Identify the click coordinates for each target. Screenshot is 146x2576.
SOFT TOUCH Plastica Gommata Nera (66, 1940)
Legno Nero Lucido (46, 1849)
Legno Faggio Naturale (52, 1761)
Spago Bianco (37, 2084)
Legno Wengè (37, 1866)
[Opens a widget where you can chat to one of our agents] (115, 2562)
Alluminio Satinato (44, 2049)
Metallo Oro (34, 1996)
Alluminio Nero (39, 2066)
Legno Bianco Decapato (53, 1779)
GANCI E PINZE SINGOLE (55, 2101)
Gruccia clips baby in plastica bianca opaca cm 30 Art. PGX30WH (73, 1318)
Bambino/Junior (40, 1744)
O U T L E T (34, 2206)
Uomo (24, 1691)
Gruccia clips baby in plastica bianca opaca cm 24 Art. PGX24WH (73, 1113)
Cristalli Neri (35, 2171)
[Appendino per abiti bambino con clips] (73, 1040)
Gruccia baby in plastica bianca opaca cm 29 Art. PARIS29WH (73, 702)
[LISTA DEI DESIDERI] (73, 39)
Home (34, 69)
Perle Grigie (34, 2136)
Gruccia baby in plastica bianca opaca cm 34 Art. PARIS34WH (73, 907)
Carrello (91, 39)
-----
• **What the task asks**
Look through the entries for the string "Legno". Every line that has it belongs in the answer.

• **Output of the task**
Legno Nero Lucido (46, 1849)
Legno Faggio Naturale (52, 1761)
Legno Wengè (37, 1866)
Legno Bianco Decapato (53, 1779)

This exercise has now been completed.